This release focuses on a small study (22 children with spastic cerebral palsy and 21 controls) that examined whether a new method for sequencing blood samples might be a way of identifying people with cerebral palsy (CP) earlier than the methods used now.
The work centers on the early findings of differences in methylation sequences in the DNA that might point out patients with the disease. The proposed method of genetic testing is still comparatively expensive and the release makes no mention of costs. The release gives very little numerical data on the outcomes of the research and neglects to address the harm that might arise from false negatives and false positives, even though the release points out the diagnostic accuracy was only 73% in a pilot study involving younger children. This means at least one in four results were wrong. The release applies the term “breakthrough” in its headline, when it clearly is no such thing, and states unequivocally in the lead that the test works, although it is far too early to make such claims.

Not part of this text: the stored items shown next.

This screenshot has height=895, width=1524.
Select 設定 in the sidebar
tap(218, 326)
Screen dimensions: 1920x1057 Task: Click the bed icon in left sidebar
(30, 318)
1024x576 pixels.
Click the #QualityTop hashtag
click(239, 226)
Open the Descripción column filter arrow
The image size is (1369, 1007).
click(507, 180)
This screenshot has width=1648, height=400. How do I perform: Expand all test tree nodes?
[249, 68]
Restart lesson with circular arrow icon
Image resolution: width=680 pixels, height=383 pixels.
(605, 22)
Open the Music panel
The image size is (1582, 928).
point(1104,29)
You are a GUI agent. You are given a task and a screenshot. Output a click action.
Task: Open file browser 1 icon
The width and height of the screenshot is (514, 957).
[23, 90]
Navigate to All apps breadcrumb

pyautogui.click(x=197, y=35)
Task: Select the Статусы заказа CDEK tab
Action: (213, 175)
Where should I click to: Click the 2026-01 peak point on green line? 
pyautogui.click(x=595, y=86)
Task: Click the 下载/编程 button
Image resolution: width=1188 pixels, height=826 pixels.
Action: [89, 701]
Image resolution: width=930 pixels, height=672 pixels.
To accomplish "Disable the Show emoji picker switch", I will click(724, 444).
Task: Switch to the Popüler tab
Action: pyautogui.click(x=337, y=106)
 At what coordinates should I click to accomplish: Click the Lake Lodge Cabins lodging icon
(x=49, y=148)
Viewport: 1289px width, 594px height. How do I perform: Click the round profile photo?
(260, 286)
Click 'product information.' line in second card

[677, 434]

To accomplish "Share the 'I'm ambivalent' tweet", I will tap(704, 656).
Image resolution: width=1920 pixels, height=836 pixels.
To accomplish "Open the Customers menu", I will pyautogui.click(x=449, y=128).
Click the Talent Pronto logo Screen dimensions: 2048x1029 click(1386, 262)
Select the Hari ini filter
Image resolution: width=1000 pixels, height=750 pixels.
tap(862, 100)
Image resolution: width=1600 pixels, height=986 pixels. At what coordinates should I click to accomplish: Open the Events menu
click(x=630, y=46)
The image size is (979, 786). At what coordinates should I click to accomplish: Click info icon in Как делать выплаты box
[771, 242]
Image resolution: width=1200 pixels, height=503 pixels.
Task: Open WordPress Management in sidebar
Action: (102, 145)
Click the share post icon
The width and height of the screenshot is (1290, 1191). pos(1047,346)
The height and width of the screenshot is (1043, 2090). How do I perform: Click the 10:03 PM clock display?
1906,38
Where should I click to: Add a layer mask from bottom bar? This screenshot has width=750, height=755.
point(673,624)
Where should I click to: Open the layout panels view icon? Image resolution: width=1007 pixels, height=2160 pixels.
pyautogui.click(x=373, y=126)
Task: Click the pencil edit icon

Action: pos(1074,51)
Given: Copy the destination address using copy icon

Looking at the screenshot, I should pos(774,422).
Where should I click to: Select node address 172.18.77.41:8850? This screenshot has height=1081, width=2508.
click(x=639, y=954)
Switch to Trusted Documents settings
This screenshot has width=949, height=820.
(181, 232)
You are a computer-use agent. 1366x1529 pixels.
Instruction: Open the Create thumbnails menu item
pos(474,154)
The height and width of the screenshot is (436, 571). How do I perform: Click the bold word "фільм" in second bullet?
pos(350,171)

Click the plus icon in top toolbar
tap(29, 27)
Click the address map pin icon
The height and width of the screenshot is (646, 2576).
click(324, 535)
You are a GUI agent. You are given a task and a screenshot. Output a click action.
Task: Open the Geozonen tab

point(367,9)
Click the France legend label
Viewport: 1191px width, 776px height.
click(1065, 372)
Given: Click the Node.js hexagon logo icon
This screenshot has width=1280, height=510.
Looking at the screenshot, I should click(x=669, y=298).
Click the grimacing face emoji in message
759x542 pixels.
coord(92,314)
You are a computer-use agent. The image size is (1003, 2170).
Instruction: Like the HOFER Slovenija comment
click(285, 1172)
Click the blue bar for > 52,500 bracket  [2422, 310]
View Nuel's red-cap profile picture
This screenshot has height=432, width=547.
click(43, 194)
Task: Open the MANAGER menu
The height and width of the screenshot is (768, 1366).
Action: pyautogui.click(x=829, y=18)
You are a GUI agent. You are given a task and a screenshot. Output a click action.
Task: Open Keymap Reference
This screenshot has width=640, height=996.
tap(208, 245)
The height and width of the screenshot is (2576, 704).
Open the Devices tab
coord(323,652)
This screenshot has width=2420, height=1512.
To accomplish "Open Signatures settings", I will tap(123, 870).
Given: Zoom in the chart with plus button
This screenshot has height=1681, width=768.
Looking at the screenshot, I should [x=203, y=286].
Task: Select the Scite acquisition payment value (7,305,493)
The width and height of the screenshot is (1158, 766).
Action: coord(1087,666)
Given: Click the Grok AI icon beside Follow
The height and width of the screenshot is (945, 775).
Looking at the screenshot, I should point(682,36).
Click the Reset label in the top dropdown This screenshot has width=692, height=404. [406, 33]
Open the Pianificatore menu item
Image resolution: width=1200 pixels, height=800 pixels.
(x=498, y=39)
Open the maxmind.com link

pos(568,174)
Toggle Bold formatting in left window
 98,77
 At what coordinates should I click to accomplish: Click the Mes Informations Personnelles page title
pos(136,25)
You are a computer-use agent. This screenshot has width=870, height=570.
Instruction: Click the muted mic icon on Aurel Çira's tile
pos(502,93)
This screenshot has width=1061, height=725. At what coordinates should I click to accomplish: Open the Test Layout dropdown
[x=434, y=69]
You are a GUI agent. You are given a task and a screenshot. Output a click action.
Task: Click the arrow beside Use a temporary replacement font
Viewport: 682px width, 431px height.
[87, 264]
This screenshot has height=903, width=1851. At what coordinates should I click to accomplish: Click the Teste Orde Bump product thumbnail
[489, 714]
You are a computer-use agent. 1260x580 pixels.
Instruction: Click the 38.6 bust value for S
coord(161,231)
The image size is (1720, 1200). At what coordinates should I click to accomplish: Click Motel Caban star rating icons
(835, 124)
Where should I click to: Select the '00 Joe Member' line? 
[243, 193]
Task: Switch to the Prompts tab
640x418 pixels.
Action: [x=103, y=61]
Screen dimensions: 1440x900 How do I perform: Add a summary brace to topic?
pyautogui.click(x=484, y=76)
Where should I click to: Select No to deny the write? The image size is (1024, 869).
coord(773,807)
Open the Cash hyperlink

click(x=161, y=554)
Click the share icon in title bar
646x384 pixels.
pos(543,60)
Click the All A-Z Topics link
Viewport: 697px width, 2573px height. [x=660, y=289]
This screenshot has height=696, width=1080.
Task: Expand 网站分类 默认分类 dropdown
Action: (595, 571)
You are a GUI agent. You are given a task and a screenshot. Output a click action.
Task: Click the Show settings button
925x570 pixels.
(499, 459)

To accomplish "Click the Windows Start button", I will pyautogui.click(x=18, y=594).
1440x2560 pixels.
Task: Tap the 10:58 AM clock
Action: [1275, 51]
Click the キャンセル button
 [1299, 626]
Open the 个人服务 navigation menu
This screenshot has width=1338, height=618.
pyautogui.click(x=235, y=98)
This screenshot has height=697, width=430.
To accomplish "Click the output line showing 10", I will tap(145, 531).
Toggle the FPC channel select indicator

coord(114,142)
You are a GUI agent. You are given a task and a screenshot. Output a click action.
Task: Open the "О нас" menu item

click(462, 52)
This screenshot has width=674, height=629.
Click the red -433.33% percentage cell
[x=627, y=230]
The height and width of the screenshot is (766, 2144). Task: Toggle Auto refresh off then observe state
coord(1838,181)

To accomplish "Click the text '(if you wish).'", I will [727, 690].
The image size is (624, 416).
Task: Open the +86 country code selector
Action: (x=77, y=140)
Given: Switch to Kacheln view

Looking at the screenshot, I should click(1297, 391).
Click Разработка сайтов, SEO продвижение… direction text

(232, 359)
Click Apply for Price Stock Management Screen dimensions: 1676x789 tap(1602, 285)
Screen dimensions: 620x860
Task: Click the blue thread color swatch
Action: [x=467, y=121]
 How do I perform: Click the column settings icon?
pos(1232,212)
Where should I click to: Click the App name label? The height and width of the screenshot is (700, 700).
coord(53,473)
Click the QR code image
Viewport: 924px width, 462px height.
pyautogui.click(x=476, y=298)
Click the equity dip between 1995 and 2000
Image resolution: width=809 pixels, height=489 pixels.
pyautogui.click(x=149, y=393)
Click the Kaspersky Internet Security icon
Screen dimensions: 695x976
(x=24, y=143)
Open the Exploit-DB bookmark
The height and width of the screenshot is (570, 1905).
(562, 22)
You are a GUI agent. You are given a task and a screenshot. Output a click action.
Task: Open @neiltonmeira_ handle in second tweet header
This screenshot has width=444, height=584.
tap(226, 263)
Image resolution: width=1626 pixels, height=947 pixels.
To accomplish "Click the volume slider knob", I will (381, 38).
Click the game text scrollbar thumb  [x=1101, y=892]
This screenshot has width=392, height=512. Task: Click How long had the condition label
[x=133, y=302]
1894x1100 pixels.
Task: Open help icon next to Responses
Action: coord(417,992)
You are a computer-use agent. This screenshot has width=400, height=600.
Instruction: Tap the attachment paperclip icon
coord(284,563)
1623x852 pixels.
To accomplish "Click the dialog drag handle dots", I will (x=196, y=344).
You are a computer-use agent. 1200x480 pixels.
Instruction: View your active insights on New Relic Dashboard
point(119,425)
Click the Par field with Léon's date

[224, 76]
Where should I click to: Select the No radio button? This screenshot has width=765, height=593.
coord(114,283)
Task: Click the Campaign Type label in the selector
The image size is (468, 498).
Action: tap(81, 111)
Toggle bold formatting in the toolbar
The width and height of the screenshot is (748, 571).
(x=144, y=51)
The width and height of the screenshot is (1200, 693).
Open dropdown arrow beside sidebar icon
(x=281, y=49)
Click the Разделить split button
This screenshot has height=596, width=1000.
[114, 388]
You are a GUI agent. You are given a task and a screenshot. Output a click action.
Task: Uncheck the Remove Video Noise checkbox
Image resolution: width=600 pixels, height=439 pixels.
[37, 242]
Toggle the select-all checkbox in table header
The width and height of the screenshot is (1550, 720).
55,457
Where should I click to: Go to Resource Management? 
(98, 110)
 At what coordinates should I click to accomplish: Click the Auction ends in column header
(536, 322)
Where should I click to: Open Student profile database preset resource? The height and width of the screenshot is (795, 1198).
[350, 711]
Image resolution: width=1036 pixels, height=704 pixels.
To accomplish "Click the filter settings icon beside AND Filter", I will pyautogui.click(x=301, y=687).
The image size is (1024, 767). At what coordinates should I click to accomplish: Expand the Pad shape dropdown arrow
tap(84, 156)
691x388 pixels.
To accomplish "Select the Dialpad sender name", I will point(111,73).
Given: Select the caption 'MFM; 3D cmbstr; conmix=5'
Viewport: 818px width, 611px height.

Cerebral palsy is a devastating condition both for patients and their families. Patients are currently diagnosed as toddlers when they begin developing motor problems. There is currently no diagnostic test that can identify patients at earlier ages. The annual health care costs for a patient with CP, according to the release, is “10 to 26 times higher than for those without CP,” making this a costly public health problem. If a blood test were available to identify patients soon after birth, it may allow for earlier intervention and ultimately, better outcomes. But the work explained by the release is much too preliminary to lay claim to that solution.
Although earlier detection of CP would almost certainly drive more interventions/consultations, it is less clear that these interventions would actually lead to better outcomes. If the findings are so subtle that they are not evident on exam or by developmental milestones in early life, then it is not clear that an intervention (aggressive PT or early surgery, as suggested in the “pull out quote” in the news release) would be beneficial. Therefore, it is possible that “early detection” would simply increase costs, and possibly, parental anxiety, in the long run.
There is no mention of the cost of this proposed diagnostic approach anywhere in the release. The entire approach to the claims made in this release relies on next generation sequencing of blood samples which can run into hundreds and sometimes thousands of dollars. The research paper points out that the approach relies on the use of parallel computing facilities, a highly expensive capability for many medical centers.
The release doesn’t provide much numerical context to tell us how this test would benefit patients. It does state that the test predicted with 73% accuracy whether a blood sample came from a child with CP. This phrasing could be misleading to readers since 73% accuracy means that just over one-in-four of the samples was wrong.
There is no mention of potential harms that might arise from the use of such a test. A blood draw is a low risk procedure; the real potential harm comes from over- or under-diagnosis and that should have been clarified.
The release doesn’t tell us how many samples were analyzed in the studies. It also relies on “a strong set of methylation markers, or patterns, that indicate differences in the genome between children with spastic CP and those without it” as an indication of the likelihood of CP. It doesn’t offer readers any details on what the differences were between children with CP and controls, or how they were measured.
The release doesn’t engage in disease mongering. It provides some context about the disease, including its prevalence.
The release names the various funding sources for this work and is clear in pointing out the commercial role, and potential economic benefit, to some of the authors.
The release mentions that currently, cerebral palsy patients are identified “by monitoring motor milestones.” It says also that there is currently no blood test available to identify CP patients younger that about two years old.
This was a small pilot study and the release states, “Many issues will need to be addressed, but we predict routine screening for CP in the near (<10 years) future.” While many may differ with whether the “near future” is define by “fewer than 10 years,” the release gets credit for spelling this out.
The release states there is no established diagnostic blood test for identifying cerebral palsy patients but it’s too early to claim that this test, still under development, is the novel “game changer” to fill that need.
The release is premature in claiming the test is a “breakthrough” in the sub-headline and a “game changer” in the lead researcher’s quote.